- Text to read:
But when you lock that blade, turn it 90 degrees and start feeding things in the direction that the blade is spinning, it starts to get a little dicey, to say the least. But. But, yeah, so I guess back to back to making it work. That was probably from the time I don’t even think I was a teenager yet when I started doing woodwork in my dad’s shop and probably from from maybe 11, 12 years old, somewhere in that general vicinity to somewhere in my twenties where I got my first table saw.

 

00:06:54:21 – 00:07:17:07

Greg Porter

And man, that radial arm saw was everything, you know, that was the Make It Work tool. And if between the table saw and a hand or sorry, the radial arm saw a hand grasp and some chisels, I felt like I could make almost anything. I look back now and it’s like, Man, how did I make some of the things that I did make?

- Supplied information:
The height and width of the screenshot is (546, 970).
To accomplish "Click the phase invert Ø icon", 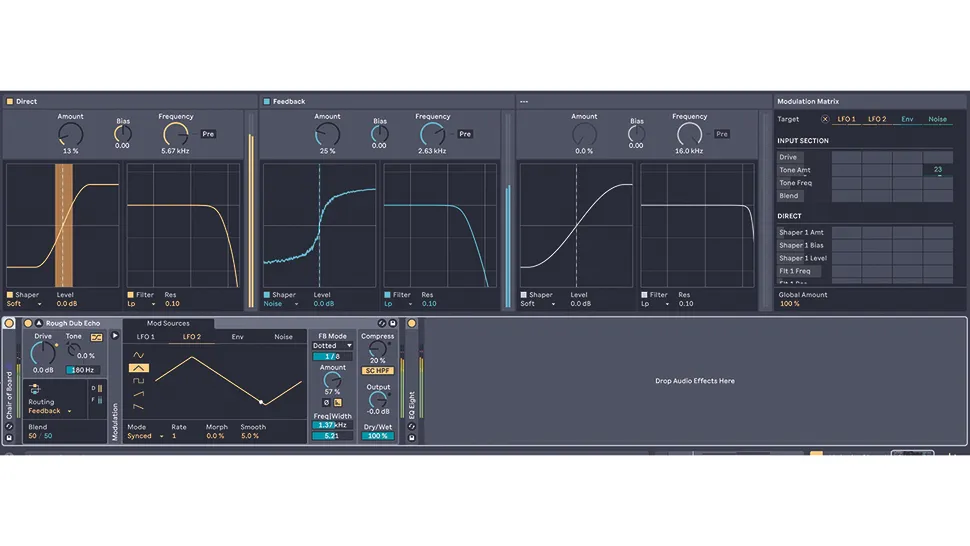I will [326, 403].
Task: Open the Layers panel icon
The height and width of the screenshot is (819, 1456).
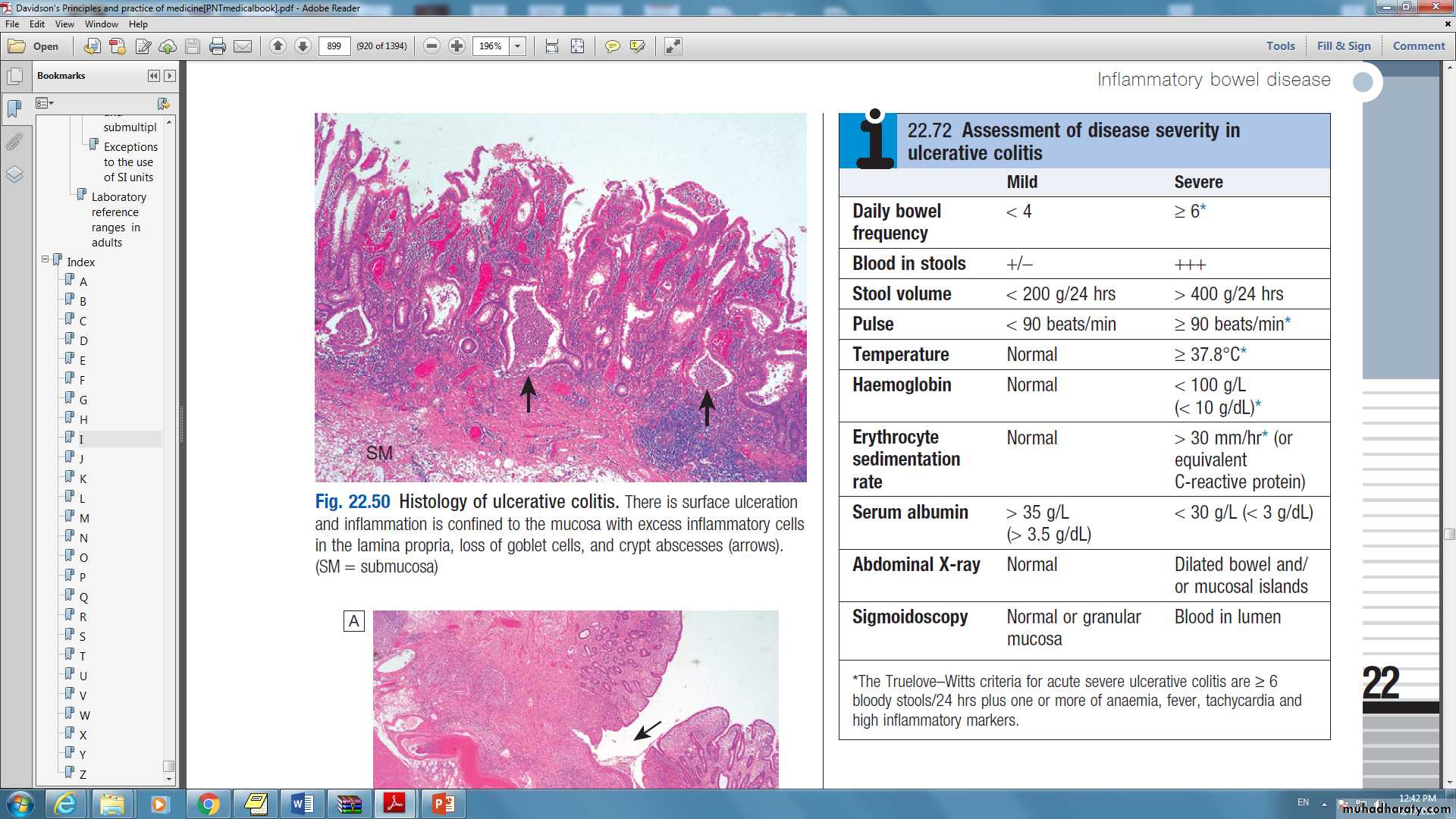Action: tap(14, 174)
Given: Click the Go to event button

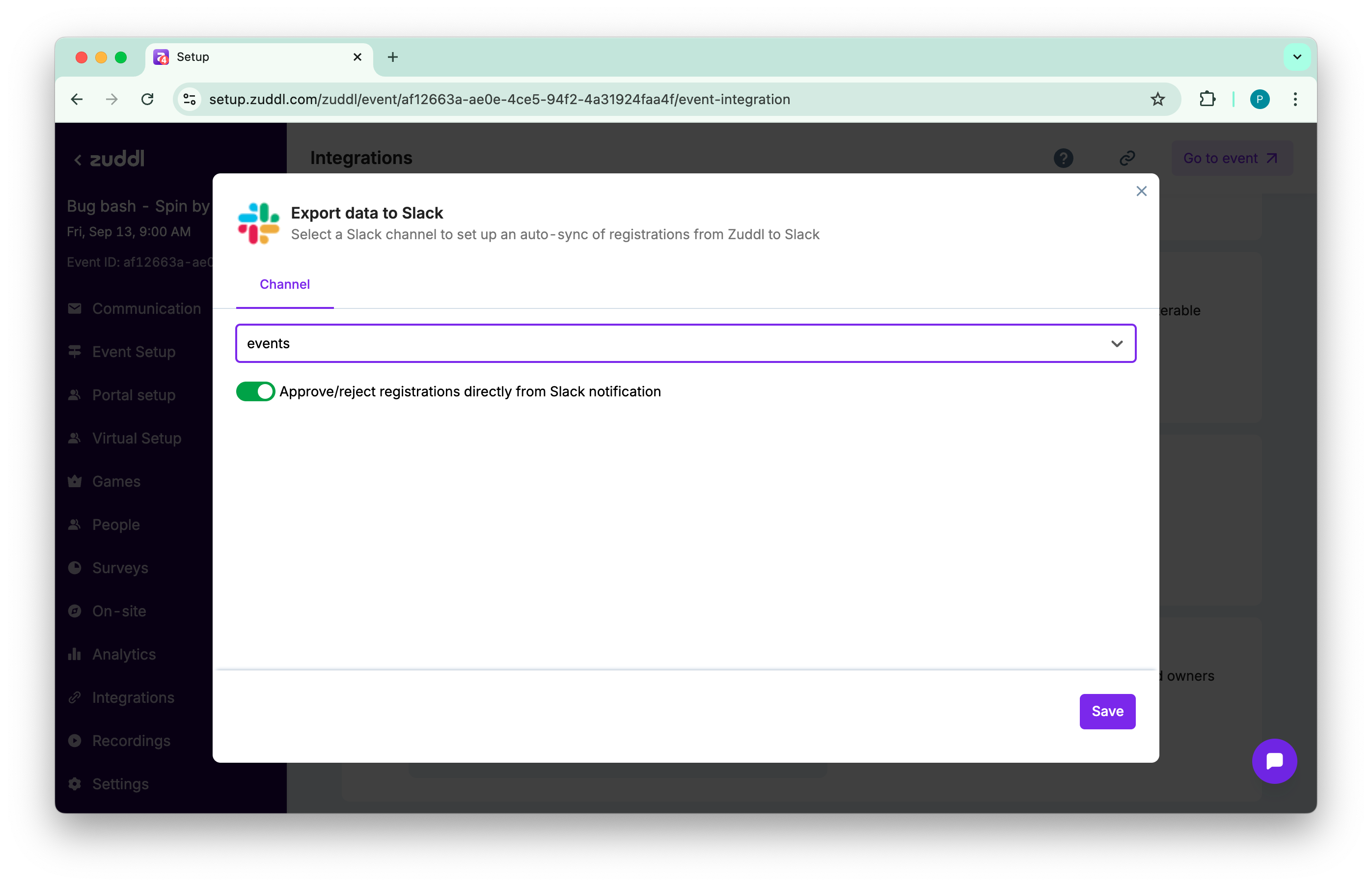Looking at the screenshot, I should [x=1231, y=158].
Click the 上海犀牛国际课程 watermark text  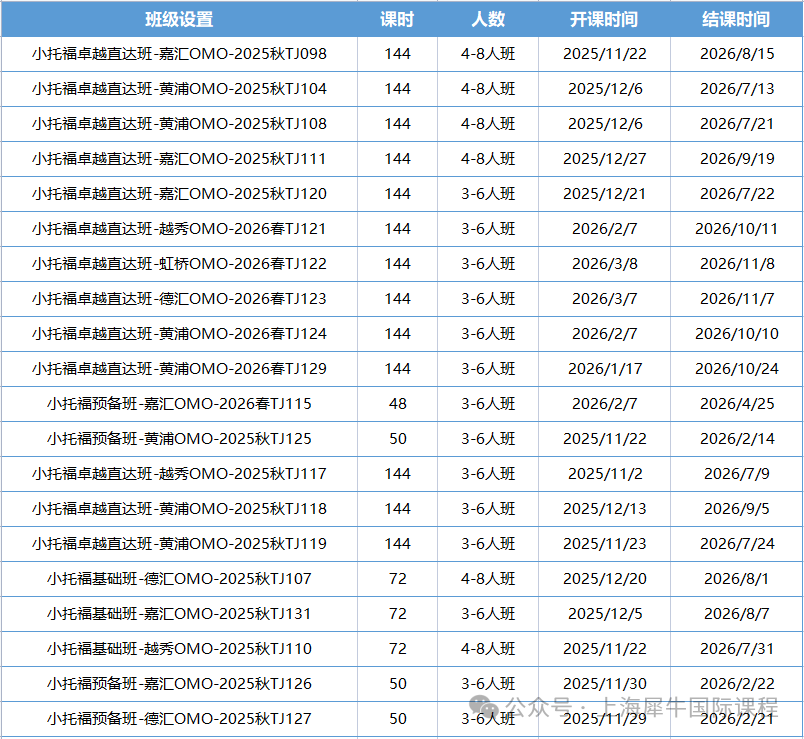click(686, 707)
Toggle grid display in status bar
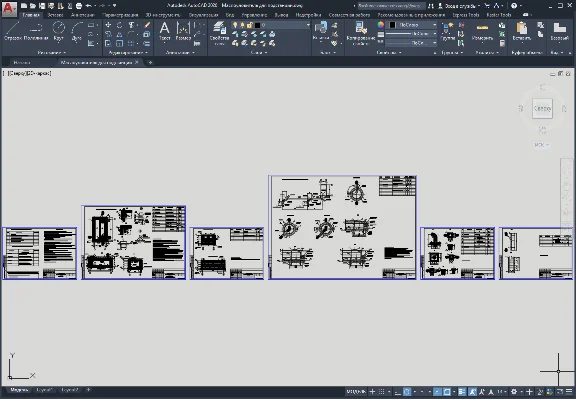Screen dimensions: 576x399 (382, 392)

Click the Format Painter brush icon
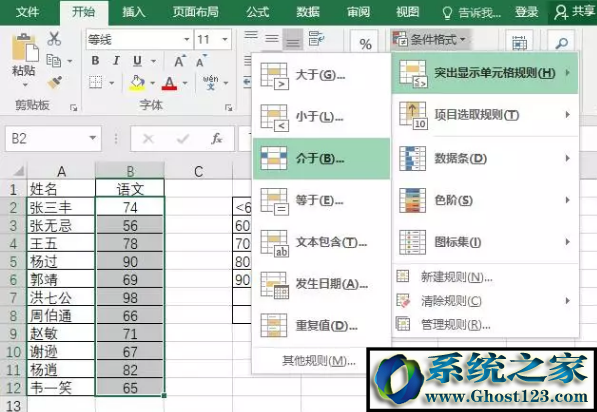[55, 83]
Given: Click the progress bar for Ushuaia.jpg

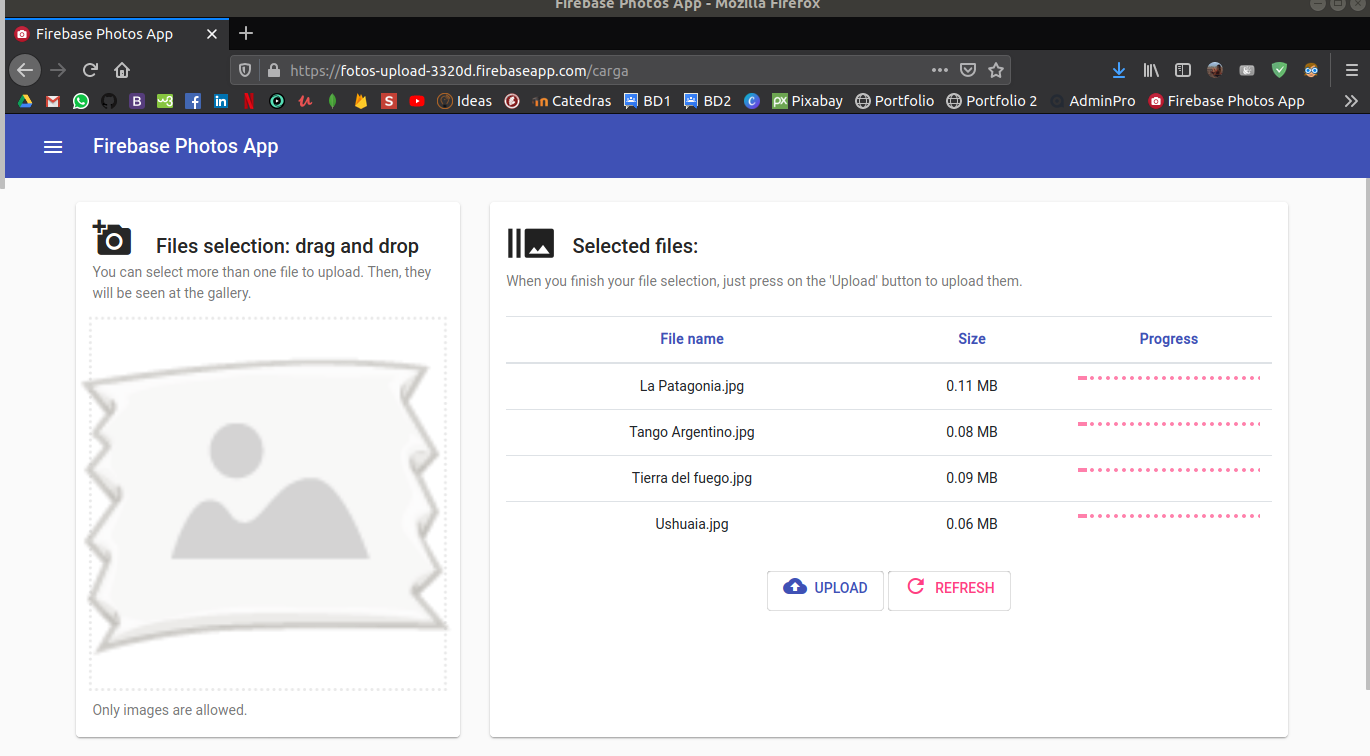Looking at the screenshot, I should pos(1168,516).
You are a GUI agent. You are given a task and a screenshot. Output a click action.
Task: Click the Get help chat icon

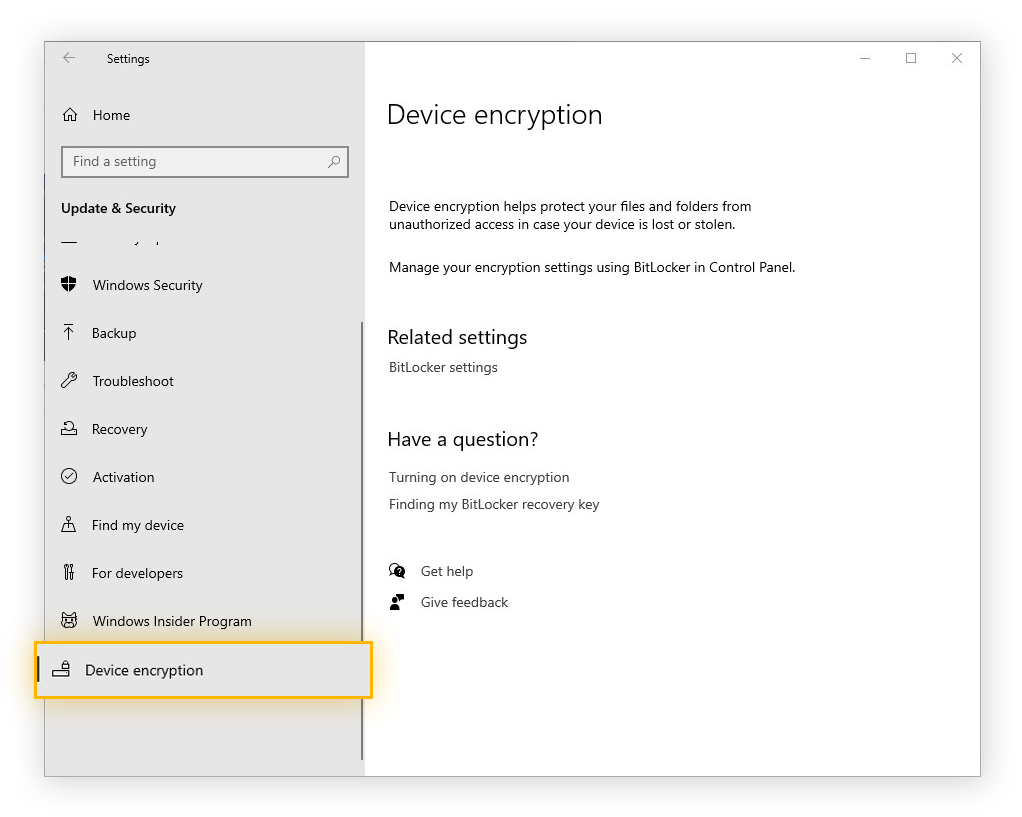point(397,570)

- Prompt:
Summarize the woodworking transcript in two sentences.

- Answer to this problem:
Locking a blade, turning it 90 degrees and feeding material in the direction it spins is described as risky, and the speaker recalls doing woodwork in a father's shop from about age 11 or 12 until getting a first table saw in their twenties. Greg Porter calls the radial arm saw the "Make It Work" tool that, along with chisels, made him feel he could build almost anything, and he now wonders how he made some of those things.